Threads Communities: How They Work
Communities on Threads[1] function as dedicated spaces for topic based conversation much like how users engage in groups or forums on other platforms. Posts submitted to any community you join will also appear in your “For You” feed, marked with a community tag so readers know they originated in that space.
At launch, Meta says users can access over 100 communities across trending areas such as basketball, books, K pop, AI, and TV topics.
You can discover communities by searching them by name or tapping the three dot icon beside a topic tag in your feed, which indicates a dedicated community exists.
Once you join, that community becomes pinned in your feeds menu (accessible by swiping right from the main feed) and is shown on your profile under topic tags so others can see your interests.
Each group also gets its own custom “Like” emoji for example, a basketball for “NBA Threads” to add a sense of identity to interactions.
Meta’s Intent and Signals
Meta frames communities as an evolution of Threads’ existing topic tags and custom feed tools. Now users have a defined space to explore deeper conversations.
Meta also indicates that additional features are in development, including special badges to recognize standout community contributors and improved ranking algorithms that surface the most relevant posts both within communities and in users’ For You feeds.
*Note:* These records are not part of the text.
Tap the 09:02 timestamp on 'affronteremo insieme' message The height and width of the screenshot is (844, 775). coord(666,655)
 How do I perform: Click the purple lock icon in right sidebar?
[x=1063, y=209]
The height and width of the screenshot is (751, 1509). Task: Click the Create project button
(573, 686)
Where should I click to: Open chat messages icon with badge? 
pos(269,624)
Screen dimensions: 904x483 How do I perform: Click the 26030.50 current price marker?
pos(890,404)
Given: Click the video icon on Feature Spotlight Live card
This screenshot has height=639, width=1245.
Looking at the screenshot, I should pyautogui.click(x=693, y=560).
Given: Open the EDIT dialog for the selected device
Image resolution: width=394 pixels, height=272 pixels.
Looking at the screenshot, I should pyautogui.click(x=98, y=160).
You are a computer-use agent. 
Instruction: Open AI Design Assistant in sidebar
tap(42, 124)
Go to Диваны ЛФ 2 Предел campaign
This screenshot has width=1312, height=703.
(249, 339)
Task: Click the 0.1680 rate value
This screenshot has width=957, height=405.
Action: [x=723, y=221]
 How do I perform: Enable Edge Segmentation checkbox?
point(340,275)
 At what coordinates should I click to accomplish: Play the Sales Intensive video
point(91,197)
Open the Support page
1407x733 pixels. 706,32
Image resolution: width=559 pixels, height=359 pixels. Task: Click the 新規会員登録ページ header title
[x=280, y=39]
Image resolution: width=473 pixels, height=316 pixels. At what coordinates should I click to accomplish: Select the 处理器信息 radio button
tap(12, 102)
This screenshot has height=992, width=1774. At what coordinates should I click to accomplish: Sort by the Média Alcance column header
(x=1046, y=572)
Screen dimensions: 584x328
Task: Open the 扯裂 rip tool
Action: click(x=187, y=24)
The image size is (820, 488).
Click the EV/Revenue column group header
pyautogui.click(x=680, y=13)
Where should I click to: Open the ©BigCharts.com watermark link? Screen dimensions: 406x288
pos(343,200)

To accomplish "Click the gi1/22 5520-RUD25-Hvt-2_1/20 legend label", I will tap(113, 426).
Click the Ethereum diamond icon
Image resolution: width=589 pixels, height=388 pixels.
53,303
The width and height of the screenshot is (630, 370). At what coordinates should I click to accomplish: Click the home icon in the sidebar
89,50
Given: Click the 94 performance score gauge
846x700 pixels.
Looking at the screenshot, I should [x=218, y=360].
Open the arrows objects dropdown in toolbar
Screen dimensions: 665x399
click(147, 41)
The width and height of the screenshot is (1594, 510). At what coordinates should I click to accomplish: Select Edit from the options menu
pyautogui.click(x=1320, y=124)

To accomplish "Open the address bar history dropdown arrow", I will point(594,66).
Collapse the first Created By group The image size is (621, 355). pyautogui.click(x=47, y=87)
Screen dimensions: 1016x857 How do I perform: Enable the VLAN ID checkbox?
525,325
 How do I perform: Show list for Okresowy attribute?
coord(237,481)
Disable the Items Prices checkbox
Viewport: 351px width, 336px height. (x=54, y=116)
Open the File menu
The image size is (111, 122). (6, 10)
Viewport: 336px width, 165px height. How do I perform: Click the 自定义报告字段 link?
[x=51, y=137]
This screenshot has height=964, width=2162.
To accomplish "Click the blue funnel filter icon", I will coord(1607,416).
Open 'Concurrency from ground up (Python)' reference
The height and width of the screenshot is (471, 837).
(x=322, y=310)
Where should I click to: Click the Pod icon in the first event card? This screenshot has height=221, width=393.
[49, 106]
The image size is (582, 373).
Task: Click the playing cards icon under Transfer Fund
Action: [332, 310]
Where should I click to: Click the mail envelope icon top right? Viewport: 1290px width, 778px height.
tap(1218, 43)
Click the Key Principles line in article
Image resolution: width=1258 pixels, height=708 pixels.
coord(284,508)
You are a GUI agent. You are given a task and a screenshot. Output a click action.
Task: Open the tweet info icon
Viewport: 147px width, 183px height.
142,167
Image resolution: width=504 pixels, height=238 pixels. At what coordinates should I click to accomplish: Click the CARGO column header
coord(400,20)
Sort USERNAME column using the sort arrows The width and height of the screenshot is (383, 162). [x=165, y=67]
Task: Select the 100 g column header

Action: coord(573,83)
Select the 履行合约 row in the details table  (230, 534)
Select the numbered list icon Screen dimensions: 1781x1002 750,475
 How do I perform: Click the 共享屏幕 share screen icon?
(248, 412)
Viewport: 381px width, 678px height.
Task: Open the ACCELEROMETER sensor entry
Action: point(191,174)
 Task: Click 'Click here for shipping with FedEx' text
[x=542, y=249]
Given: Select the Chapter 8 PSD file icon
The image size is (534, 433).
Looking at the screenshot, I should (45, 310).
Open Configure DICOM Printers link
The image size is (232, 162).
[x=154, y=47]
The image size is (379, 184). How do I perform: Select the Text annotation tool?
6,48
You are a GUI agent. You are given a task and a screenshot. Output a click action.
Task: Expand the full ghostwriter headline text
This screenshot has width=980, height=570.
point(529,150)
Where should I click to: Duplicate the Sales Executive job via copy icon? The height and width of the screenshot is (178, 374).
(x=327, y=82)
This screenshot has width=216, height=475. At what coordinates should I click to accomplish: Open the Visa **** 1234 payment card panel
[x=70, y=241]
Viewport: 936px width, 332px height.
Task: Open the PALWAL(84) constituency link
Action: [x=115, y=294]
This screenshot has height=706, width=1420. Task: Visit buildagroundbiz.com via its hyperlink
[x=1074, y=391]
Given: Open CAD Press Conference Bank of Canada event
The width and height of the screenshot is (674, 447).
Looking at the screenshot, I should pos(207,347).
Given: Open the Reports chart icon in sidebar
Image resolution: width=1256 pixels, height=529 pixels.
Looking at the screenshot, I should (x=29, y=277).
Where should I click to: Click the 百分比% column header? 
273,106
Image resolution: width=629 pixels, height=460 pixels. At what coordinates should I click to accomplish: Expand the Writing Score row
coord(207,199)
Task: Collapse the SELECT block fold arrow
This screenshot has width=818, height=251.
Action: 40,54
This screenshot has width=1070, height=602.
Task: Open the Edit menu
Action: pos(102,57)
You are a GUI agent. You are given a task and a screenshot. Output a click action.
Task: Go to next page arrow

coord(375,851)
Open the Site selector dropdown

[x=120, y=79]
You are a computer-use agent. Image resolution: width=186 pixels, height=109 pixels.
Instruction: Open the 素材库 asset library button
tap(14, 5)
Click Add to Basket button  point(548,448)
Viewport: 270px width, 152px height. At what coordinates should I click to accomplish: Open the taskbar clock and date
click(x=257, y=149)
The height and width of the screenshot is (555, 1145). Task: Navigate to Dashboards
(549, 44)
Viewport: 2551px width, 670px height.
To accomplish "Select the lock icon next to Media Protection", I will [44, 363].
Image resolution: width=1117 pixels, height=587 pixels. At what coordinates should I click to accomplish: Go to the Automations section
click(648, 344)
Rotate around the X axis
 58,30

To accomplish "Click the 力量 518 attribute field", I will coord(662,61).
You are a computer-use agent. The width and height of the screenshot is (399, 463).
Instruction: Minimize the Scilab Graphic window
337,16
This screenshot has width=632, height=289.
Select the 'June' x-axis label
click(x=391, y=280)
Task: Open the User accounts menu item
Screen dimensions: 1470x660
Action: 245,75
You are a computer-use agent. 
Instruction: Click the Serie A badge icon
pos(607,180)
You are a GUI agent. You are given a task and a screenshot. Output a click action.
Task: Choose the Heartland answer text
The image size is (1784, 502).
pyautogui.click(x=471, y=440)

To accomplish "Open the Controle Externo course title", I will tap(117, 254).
One notable difference from X’s communities is that in Threads, Meta itself curates and controls the communities rather than enabling users to create new ones. Non members may still view or participate in community discussions under certain conditions.
The Broader Context: Adoption and Challenges
Communities already prove popular elsewhere. X saw time spent in communities increase 600 percent year over year, signaling high demand for topic centric engagement.
But adoption is a challenge. Shifting user behavior from general feed browsing to group participation requires momentum. Meta is essentially formalizing behavior that already existed, since before the communities rollout, users formed informal Topic Threads around subjects they cared about.
Moderation and content curation will also become more critical, as more focused groups can magnify toxicity or spam if unmonitored. Threads must scale tools for content filtering, community admin controls, and abuse detection to preserve quality.
With over 400 million monthly users on Threads, even modest adoption in niche communities can lead to significant engagement.